● PROBLEM
Could you transcribe each entry below exactly, minus the images?

● MATERIAL FOR THIS TASK
= = = = = = =

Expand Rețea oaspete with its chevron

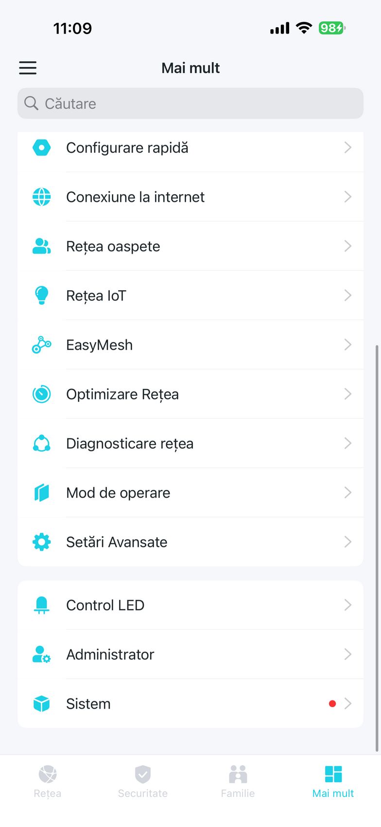coord(347,247)
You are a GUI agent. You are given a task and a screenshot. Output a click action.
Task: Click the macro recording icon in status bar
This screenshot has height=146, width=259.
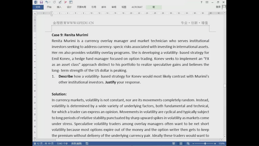pyautogui.click(x=87, y=143)
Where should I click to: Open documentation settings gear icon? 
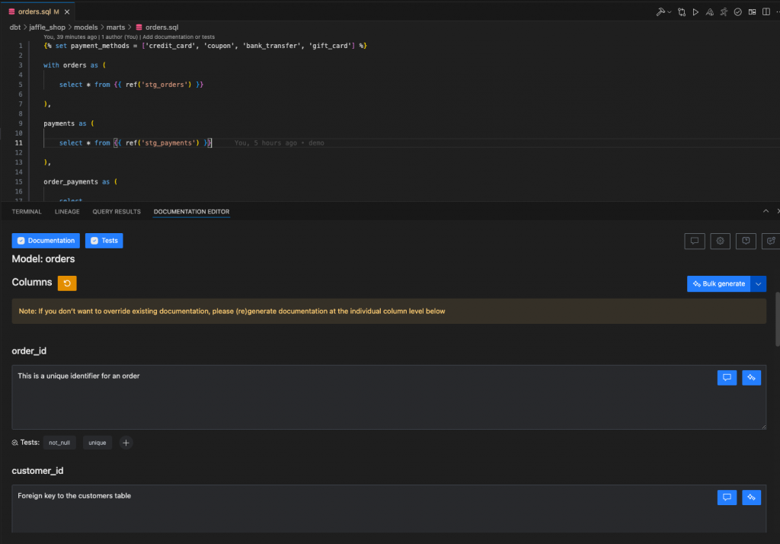(x=720, y=241)
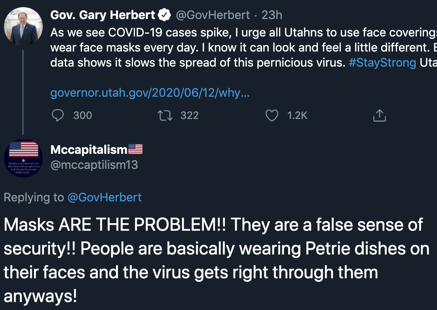The width and height of the screenshot is (437, 310).
Task: Like the tweet with the heart icon
Action: (272, 115)
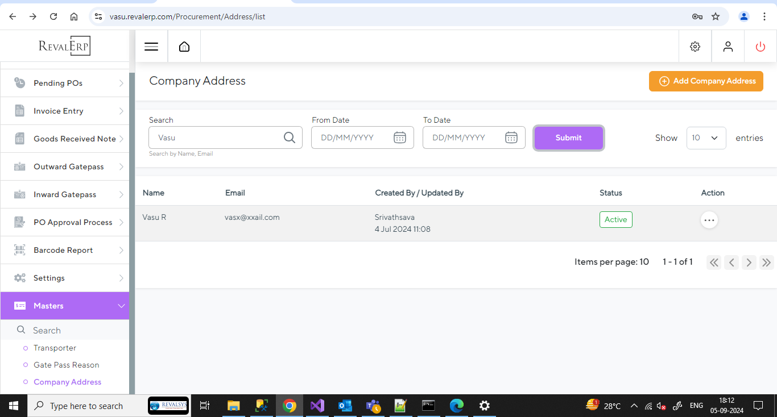Open three-dots action menu for Vasu R
777x417 pixels.
(709, 220)
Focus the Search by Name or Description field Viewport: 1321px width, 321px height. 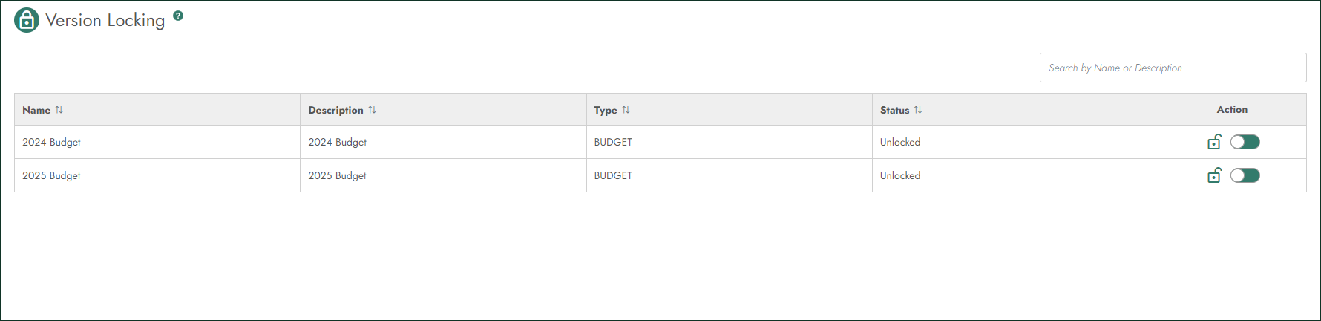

= = = = = = =

● WRITTEN SOLUTION
Expand Rețea oaspete with its chevron

coord(347,247)
You are a GUI agent. You are given a task and a screenshot. Output a click action.
Task: Click the macro recording icon in status bar
This screenshot has height=146, width=259.
pyautogui.click(x=87, y=143)
Where should I click to: Open documentation settings gear icon? 
(x=720, y=241)
The width and height of the screenshot is (437, 310).
Task: Like the tweet with the heart icon
Action: (272, 115)
Open three-dots action menu for Vasu R
777x417 pixels.
(709, 220)
Focus the Search by Name or Description field Viewport: 1321px width, 321px height. 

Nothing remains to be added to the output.